FABIO, THOMAS HARDY E PASSIONE
FACCIA A FACCIA COL SIGNORE DELLA BIRRA
Passare due ore di sano “ozio culturale” alla Birroteca Hamelin è un’esperienza che lascia segni . Succede di scoprire che esistono ancora personaggi appassionati che portano avanti un sogno. Fabio Piredda è persona capace di mettere assieme, e con sobrio buon gusto, cose apparentemente in antitesi come passione, commercio, missione e azienda. Conosce ogni bottiglia esposta sugli scaffali ben illuminati nei minimi particolari e ti spiega tutto con l’entusiasmo di un bambino al quale hanno regalato il giocattolo che non osava chiedere e che non sa capacitarsi di avere fra le mani.
Assaggiamo insieme una Traquair House Ale che non ho difficoltà a paragonare a un grande Barolo anni ’60 per spessore e austerità; lui guarda la mia espressione e gode del mio stupore e del mio appagamento sensoriale. Fabio il missionario contagia entusiasmo e rigore. Di questo piacevole incontro vi lascio la sintesi che segue:
TARIBARI: Fabio non voglio farti le solite domande tipo “come è nata la tua passione per la birra” o “perchè hai scelto di rimanere a Sassari”, però due parole di presentazione per chi ancora non ti conosce sono d’obbligo… vai!
Fabio: mah, che dire, non parlo mai troppo volentieri di me… Diciamo che mi definirei un tipico buongustaio che nel caso del mio lavoro ha fatto di virtù necessità, niente di più e niente di menù:). Mi piace stare in negozio, mi piace molto l’atmosfera che si respira, adoro stare in mezzo alle etichette che scelgo di tenere sugli scaffali e soprattutto stare a contatto con una clientela appassionata, interessata, che ha voglia di entrare in un mondo nuovo alla ricerca di sapori inesplorati e che via via comincia a dare del “tu” a questo mondo e a specializzarsi sempre più.
TARIBARI: Mi hai fatto dono di una bottiglia preziosa, una birra fuori produzione della quale non avrebbe senso scrivere se non avesse la storia particolare che ha.
Fabio: avendo il privilegio di lavorare con qualcosa di cui sono appassionato ho la possibilità di imbattermi di tanto in tanto in prodotti che hanno qualcosa di speciale, di inimitabile, di unico. E’ il caso della birra che ti ho regalato, una Thomas Hardy’s Ale del 2005. Specifico l’anno di produzione perchè si tratta di una barley wine, universalmente considerata la più importante della storia della birra artigianale. La produzione limitata con tanto di bottigliette numerate una ad una, l’affinamento in botte e l’uscita di scena (ahinoi è fuori produzione dall’inizio del 2008) dal mercato rendono la Thomas Hardy’s Ale qualcosa di ben più grande rispetto a una buona birra. Direi che rappresenta al meglio il concetto di “birra da meditazione”, cioè di un prodotto birraio superiore, di enorme spessore qualitativo, il più estraneo possibile alle dozzinali etichette presenti sulla grande distribuzione.
TARIBARI: Esiste qualcosa di simile in giro per il mondo? Magari anche qua da noi?

## Dati forniti:
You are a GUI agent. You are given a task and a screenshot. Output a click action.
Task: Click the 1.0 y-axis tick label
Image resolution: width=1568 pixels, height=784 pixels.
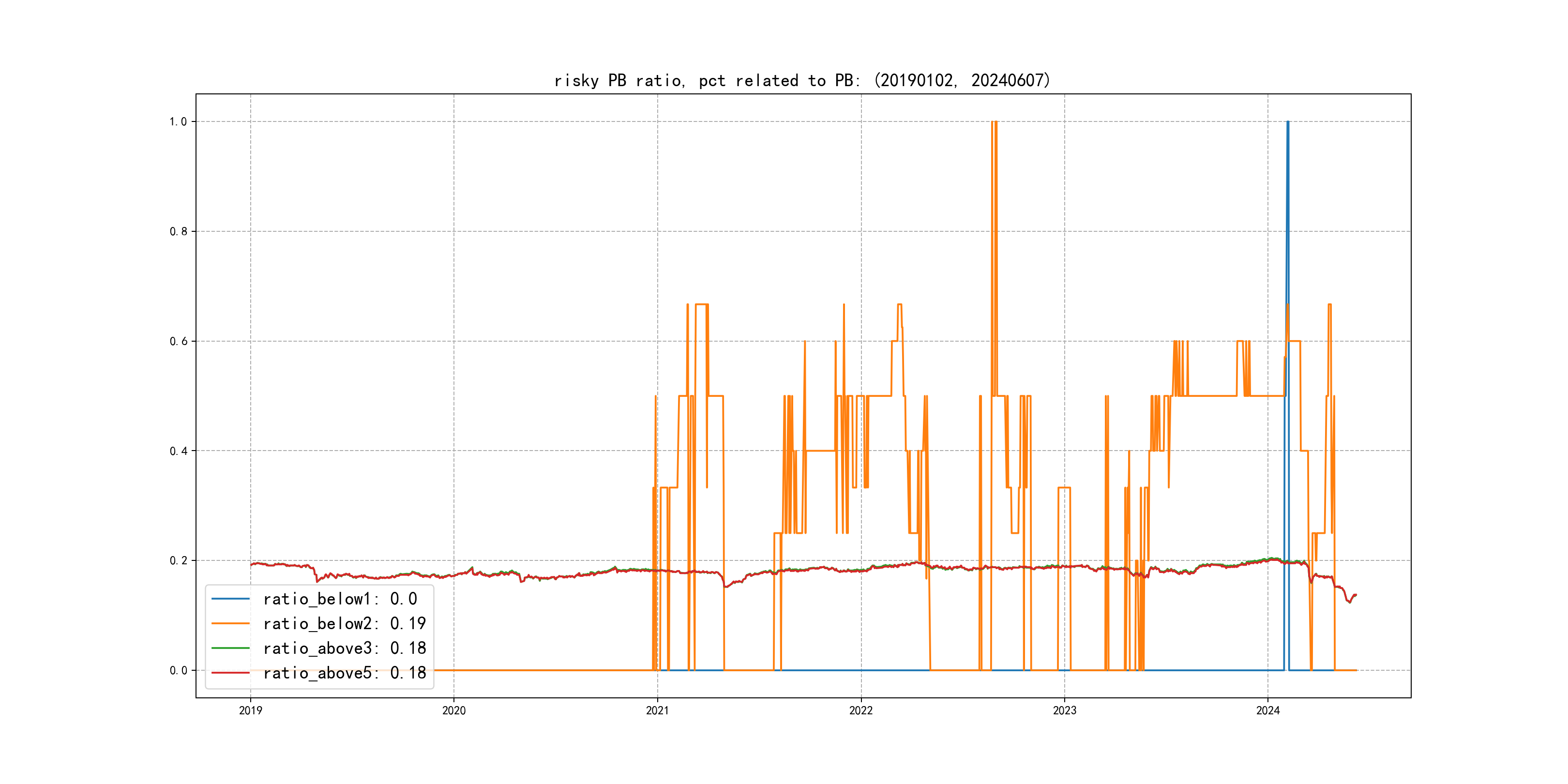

## Compiti:
(1) Per ciascuna affermazione indica se l'estratto la conferma, rispondendo sì o no e citando le parole decisive: (a) la Thomas Hardy's Ale regalata è del 2005; (b) la Thomas Hardy's Ale si produce ancora; (c) Fabio parla volentieri di sé.
(2) Trascrivi dall'estratto il passo che va da "Assaggiamo insieme una" a "sono d’obbligo… vai!".

## Le soluzioni:
(1)
(a) Sì: «una Thomas Hardy’s Ale del 2005»
(b) No: «ahinoi è fuori produzione dall’inizio del 2008»
(c) No: «non parlo mai troppo volentieri di me»

(2)
Assaggiamo insieme una Traquair House Ale che non ho difficoltà a paragonare a un grande Barolo anni ’60 per spessore e austerità; lui guarda la mia espressione e gode del mio stupore e del mio appagamento sensoriale. Fabio il missionario contagia entusiasmo e rigore. Di questo piacevole incontro vi lascio la sintesi che segue:
TARIBARI: Fabio non voglio farti le solite domande tipo “come è nata la tua passione per la birra” o “perchè hai scelto di rimanere a Sassari”, però due parole di presentazione per chi ancora non ti conosce sono d’obbligo… vai!